PROBLEM REQUIREMENTS: Number the lines below in a list, skipping any blank ones.

TASK INPUT:
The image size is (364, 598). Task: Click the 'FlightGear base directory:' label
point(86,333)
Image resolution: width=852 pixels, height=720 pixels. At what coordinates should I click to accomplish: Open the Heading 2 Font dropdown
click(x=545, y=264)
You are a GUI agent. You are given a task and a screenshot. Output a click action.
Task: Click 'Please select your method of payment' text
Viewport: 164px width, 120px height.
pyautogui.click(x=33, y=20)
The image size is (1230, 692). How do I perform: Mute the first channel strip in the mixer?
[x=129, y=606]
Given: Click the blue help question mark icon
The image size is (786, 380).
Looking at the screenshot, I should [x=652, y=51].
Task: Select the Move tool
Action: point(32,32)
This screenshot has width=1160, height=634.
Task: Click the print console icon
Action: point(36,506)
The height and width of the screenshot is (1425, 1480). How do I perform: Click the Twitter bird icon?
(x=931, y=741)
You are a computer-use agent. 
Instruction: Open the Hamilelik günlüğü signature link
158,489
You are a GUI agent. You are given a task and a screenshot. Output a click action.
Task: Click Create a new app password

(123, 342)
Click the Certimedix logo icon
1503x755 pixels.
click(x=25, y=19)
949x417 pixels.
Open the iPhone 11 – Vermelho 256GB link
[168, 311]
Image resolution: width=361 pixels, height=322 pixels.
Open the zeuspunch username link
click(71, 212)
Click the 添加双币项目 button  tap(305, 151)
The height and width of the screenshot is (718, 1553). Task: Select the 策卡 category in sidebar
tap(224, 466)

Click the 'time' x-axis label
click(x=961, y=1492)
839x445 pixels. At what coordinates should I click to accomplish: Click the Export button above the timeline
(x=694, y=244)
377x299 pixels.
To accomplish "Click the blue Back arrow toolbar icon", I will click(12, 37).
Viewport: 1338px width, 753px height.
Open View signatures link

EXERCISE OUTPUT:
1. The image size is (364, 598). Task: Click the 'FlightGear base directory:' label
2. point(86,333)
3. Image resolution: width=852 pixels, height=720 pixels. At what coordinates should I click to accomplish: Open the Heading 2 Font dropdown
4. click(x=545, y=264)
5. You are a GUI agent. You are given a task and a screenshot. Output a click action.
6. Task: Click 'Please select your method of payment' text
7. Viewport: 164px width, 120px height.
8. pyautogui.click(x=33, y=20)
9. The image size is (1230, 692). How do I perform: Mute the first channel strip in the mixer?
10. [x=129, y=606]
11. Given: Click the blue help question mark icon
12. The image size is (786, 380).
13. Looking at the screenshot, I should [x=652, y=51].
14. Task: Select the Move tool
15. Action: point(32,32)
16. This screenshot has width=1160, height=634.
17. Task: Click the print console icon
18. Action: point(36,506)
19. The height and width of the screenshot is (1425, 1480). How do I perform: Click the Twitter bird icon?
20. (x=931, y=741)
21. You are a computer-use agent. 
22. Instruction: Open the Hamilelik günlüğü signature link
23. 158,489
24. You are a GUI agent. You are given a task and a screenshot. Output a click action.
25. Task: Click Create a new app password
26. (123, 342)
27. Click the Certimedix logo icon
28. 1503x755 pixels.
29. click(x=25, y=19)
30. 949x417 pixels.
31. Open the iPhone 11 – Vermelho 256GB link
32. [168, 311]
33. Image resolution: width=361 pixels, height=322 pixels.
34. Open the zeuspunch username link
35. click(71, 212)
36. Click the 添加双币项目 button  tap(305, 151)
37. The height and width of the screenshot is (718, 1553). Task: Select the 策卡 category in sidebar
38. tap(224, 466)
39. Click the 'time' x-axis label
40. click(x=961, y=1492)
41. 839x445 pixels. At what coordinates should I click to accomplish: Click the Export button above the timeline
42. (x=694, y=244)
43. 377x299 pixels.
44. To accomplish "Click the blue Back arrow toolbar icon", I will click(12, 37).
45. Viewport: 1338px width, 753px height.
46. Open View signatures link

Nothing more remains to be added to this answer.